周りの人達はそんな森下達を何度も注意しても聞かない為放置していた。
そんな時、慎二の祖父の前田義慈がこの町に来た。
悪さをしている森下達を義慈は何度も何度も叱ったがそれでも結局森下達は更生しなかった。
そんなある夏の日、森下達が自分達のたまり場で焚火をしていたら、仲間の1人が虫が嫌だと言い火がある場所でスプレーを使ってしまった、そんな事をしてしまったら誰でもわかると思うがそのスプレーの液に火が引火してしまい引火してしまった火は周りに飛び散りちょっとした火事を起こしてしまった。
当時はまだ学生だった森下達はその状況にパニックになってしまい、何も出来ずただ火が広がっていくのを見ている事しか出来なかった。
だが、流石にこれはヤバいと思った森下は大人にこの話を伝えに行ったが誰もその話を信じてくれなかった、今まで悪さをして大人達の話を全く聞かなかった森下達を嘘をついていると思ったのか聞く耳を持ってくれなかった。
そんな時、義慈が来て話を聞いてくれた、義慈は他の大人達とは違く自分達の話を真剣に聞いてくれて火事になってしまった場所に一緒に来てくれた、火事の現場を見た義慈は直ぐ様に消防署に連絡を入れると自分の体に水をかけて中に取り残されている森下の仲間を救ってくれたそうだ。
その後はその話を聞きつけた他の大人達が救急車を呼んだりしたおかげで全員軽症の火傷だけで済んだが、この事件を起こしてしまった森下達は初めて人の話を聞き自分達が悪かった事を皆に謝りに行った。
大人達は叱ろうと思ったが、しっかりと反省している森下達を見てこれからはやらない様にと言うだけで許すことにした。
森下達はもっと怒られると思っていた為なんでそんなに簡単に許すのか聞いてみたら、義慈がこう話を通してくれたという……「まだ彼等は子供だ、自分達の失敗を後悔をちゃんと理解している、なら怒るよりも立派な大人になる様に皆さんで彼等を見守ってあげてほしい」と言ってくれたから怒る気にもならなかったと周りの大人達は言っていた。

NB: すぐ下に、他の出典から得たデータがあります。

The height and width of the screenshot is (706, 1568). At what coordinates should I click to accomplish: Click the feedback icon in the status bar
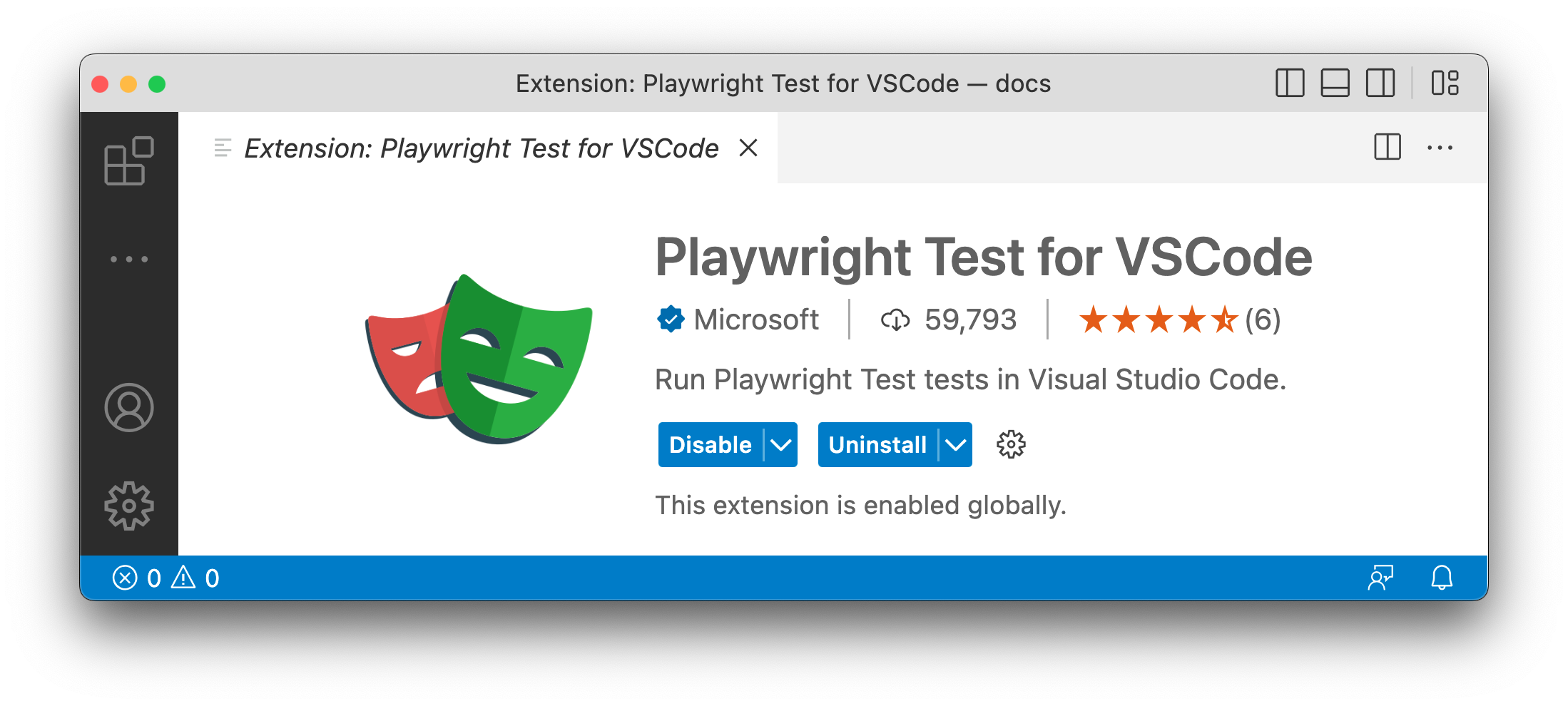(1382, 578)
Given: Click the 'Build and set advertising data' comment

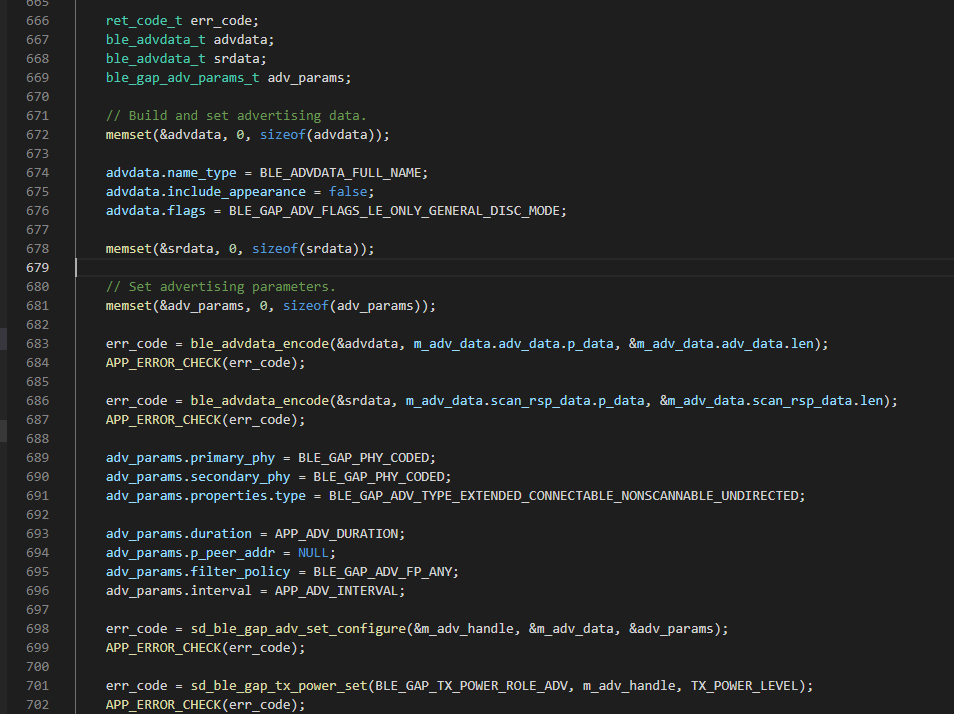Looking at the screenshot, I should (x=236, y=116).
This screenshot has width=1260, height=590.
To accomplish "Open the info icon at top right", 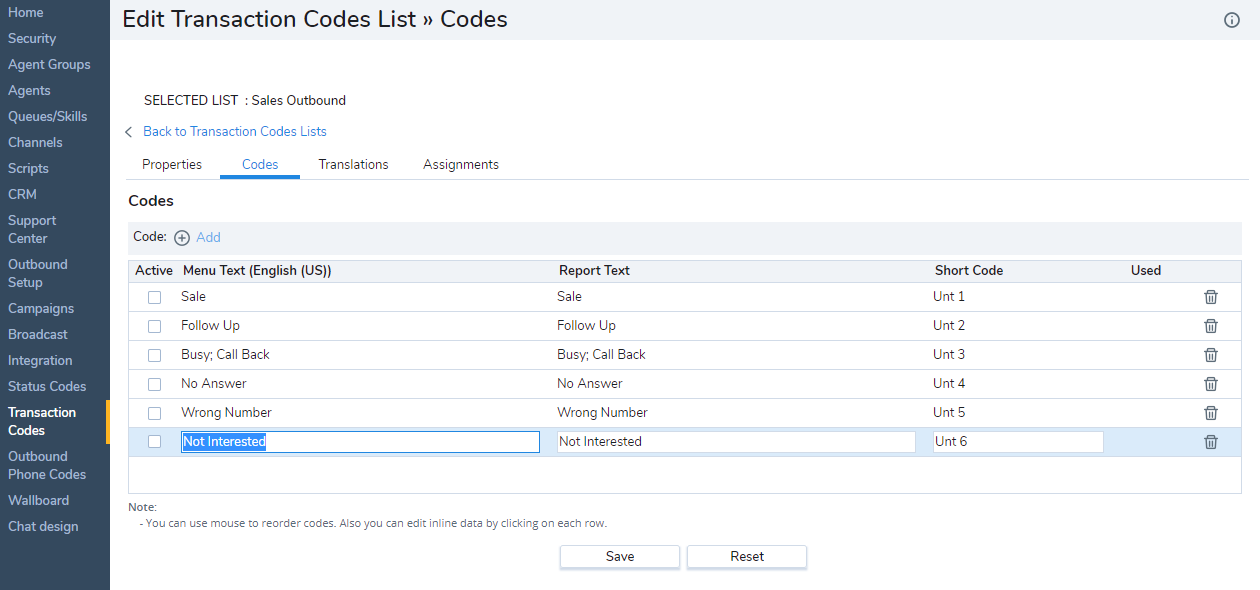I will [x=1232, y=20].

その話を聞いた森下達はどれだけその言葉を言われて嬉しかったか、泣きながらもう今までみたいな事は絶対しないと約束した、それからは義慈が町に滞在している期間ずっと付き添い義慈の元で色々と学んだという。
その時に森下達が頑張ろうと思った事が「人助」だ、義慈が言うには自分1人が人助をしても1人じゃ結局やれる事は限られている為、何も為せないと言った、その話を聞いた森下達は「なら自分達があなたのその夢を実現させる」と言い義慈と別れてからも人助をしている、それからは森下はここ千里浜町に残り他の仲間は他の町に移り人助をしているという。
「………とこんな事があってな、慎二君のお爺さんの義慈さんは俺達の命の恩人でもあるんだ、そんな人の孫に会えて俺は、本当に嬉しかった………」
森下はそう話を終えると泣きながら慎二の手を取り「ありがとう、ありがとう」と何度も伝えてきた。
「そう、だったんですね、話を聞けて良かったです」
「俺の方こそだよ、話聞いてくれてありがとな、時間も遅くなっちまうし由比ヶ浜さんの所まで慎二君を連れてくよ、こんな時の為にヘルメットを2個用意してあるからこれを使ってくれ」
そう言うともう一つのヘルメットを慎二に渡してきて後ろに乗ってくれと言ってきた。
「すみません、ではお願いします!」
「おう!しっかりと俺の腰に掴まっててくれよな!」
森下はそう言うとエンジンをかけて走らせた、慎二も乗せてるからか安全運転で宗一郎の家まで向かってくれた。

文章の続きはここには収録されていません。